Turn every line of the records below into a JSON list of strings, one string per line, with blank lines omitted.

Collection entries
╭──
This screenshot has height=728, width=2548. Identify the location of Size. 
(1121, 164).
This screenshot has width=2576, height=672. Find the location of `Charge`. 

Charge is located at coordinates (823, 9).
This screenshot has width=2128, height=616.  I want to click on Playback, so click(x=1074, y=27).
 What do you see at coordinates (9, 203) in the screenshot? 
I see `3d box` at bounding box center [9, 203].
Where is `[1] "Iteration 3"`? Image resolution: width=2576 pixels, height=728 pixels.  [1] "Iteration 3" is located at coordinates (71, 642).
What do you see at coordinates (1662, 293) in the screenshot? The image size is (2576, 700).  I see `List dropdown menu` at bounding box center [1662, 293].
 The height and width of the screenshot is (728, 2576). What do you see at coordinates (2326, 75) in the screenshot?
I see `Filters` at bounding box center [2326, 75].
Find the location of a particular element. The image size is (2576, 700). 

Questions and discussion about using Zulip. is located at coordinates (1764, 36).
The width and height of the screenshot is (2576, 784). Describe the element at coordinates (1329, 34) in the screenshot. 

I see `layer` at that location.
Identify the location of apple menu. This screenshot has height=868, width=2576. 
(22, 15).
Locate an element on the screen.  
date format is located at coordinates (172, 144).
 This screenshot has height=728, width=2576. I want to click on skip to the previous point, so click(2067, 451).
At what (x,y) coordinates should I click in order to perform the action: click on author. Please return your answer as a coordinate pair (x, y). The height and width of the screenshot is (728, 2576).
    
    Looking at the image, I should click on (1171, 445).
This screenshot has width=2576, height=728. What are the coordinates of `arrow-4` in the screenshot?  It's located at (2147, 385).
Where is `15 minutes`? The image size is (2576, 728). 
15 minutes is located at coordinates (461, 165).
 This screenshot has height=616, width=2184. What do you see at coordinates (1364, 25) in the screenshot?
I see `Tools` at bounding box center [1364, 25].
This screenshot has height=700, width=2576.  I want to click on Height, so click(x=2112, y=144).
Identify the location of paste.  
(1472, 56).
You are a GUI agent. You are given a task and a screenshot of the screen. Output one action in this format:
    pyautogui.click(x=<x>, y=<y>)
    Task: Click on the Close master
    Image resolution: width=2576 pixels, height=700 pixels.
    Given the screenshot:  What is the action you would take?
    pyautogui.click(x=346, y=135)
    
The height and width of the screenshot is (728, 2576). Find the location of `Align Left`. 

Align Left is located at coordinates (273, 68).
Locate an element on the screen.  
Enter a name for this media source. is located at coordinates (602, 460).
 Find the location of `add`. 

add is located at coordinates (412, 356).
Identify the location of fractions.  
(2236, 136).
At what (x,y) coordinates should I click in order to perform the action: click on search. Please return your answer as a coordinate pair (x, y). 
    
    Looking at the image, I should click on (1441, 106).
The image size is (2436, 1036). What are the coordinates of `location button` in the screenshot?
╰──
Task response –
[
  "This screenshot has height=728, width=2548. Identify the location of Size. ",
  "(1121, 164).",
  "This screenshot has width=2576, height=672. Find the location of `Charge`. ",
  "Charge is located at coordinates (823, 9).",
  "This screenshot has width=2128, height=616.  I want to click on Playback, so click(x=1074, y=27).",
  " What do you see at coordinates (9, 203) in the screenshot? ",
  "I see `3d box` at bounding box center [9, 203].",
  "Where is `[1] \"Iteration 3\"`? Image resolution: width=2576 pixels, height=728 pixels.  [1] \"Iteration 3\" is located at coordinates (71, 642).",
  "What do you see at coordinates (1662, 293) in the screenshot? The image size is (2576, 700).  I see `List dropdown menu` at bounding box center [1662, 293].",
  " The height and width of the screenshot is (728, 2576). What do you see at coordinates (2326, 75) in the screenshot?",
  "I see `Filters` at bounding box center [2326, 75].",
  "Find the location of a particular element. The image size is (2576, 700). ",
  "Questions and discussion about using Zulip. is located at coordinates (1764, 36).",
  "The width and height of the screenshot is (2576, 784). Describe the element at coordinates (1329, 34) in the screenshot. ",
  "I see `layer` at that location.",
  "Identify the location of apple menu. This screenshot has height=868, width=2576. ",
  "(22, 15).",
  "Locate an element on the screen.  ",
  "date format is located at coordinates (172, 144).",
  " This screenshot has height=728, width=2576. I want to click on skip to the previous point, so click(2067, 451).",
  "At what (x,y) coordinates should I click in order to perform the action: click on author. Please return your answer as a coordinate pair (x, y). The height and width of the screenshot is (728, 2576).",
  "    Looking at the image, I should click on (1171, 445).",
  "This screenshot has width=2576, height=728. What are the coordinates of `arrow-4` in the screenshot?  It's located at (2147, 385).",
  "Where is `15 minutes`? The image size is (2576, 728). ",
  "15 minutes is located at coordinates (461, 165).",
  " This screenshot has height=616, width=2184. What do you see at coordinates (1364, 25) in the screenshot?",
  "I see `Tools` at bounding box center [1364, 25].",
  "This screenshot has height=700, width=2576.  I want to click on Height, so click(x=2112, y=144).",
  "Identify the location of paste.  ",
  "(1472, 56).",
  "You are a GUI agent. You are given a task and a screenshot of the screen. Output one action in this format:",
  "    pyautogui.click(x=<x>, y=<y>)",
  "    Task: Click on the Close master",
  "    Image resolution: width=2576 pixels, height=700 pixels.",
  "    Given the screenshot:  What is the action you would take?",
  "    pyautogui.click(x=346, y=135)",
  "The height and width of the screenshot is (728, 2576). Find the location of `Align Left`. ",
  "Align Left is located at coordinates (273, 68).",
  "Locate an element on the screen.  ",
  "Enter a name for this media source. is located at coordinates (602, 460).",
  " Find the location of `add`. ",
  "add is located at coordinates (412, 356).",
  "Identify the location of fractions.  ",
  "(2236, 136).",
  "At what (x,y) coordinates should I click in order to perform the action: click on search. Please return your answer as a coordinate pair (x, y). ",
  "    Looking at the image, I should click on (1441, 106).",
  "The image size is (2436, 1036). What are the coordinates of `location button` in the screenshot?"
]